Prompt:
Determine the number of lines of the records below that include "Theater". Respond with the number and no other text.

[Saved entries]
════════════════

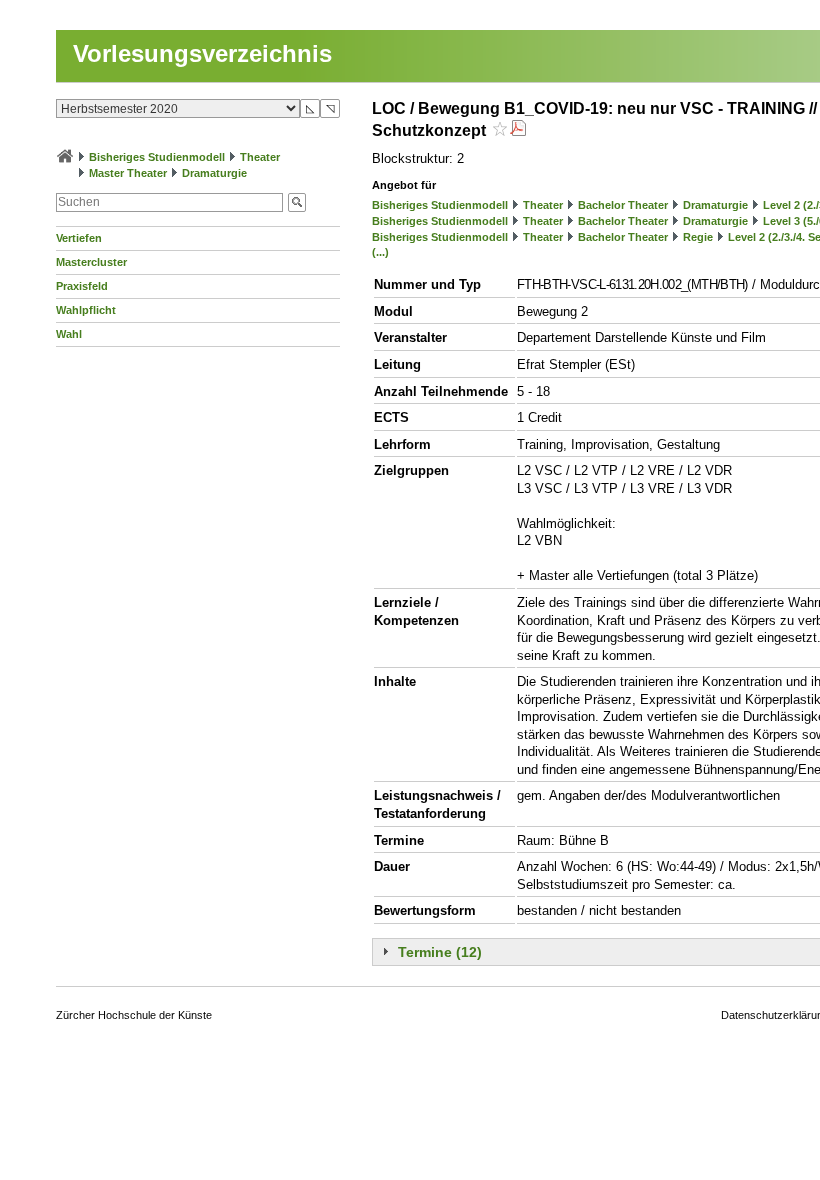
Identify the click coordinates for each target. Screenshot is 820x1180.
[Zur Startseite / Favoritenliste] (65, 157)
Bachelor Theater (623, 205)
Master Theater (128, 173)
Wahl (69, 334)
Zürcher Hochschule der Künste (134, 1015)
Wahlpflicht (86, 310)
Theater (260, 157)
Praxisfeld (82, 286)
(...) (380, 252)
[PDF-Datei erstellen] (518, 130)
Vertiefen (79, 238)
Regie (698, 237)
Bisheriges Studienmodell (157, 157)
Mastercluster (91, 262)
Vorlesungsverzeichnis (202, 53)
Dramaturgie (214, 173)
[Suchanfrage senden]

════════════════

Answer section:
3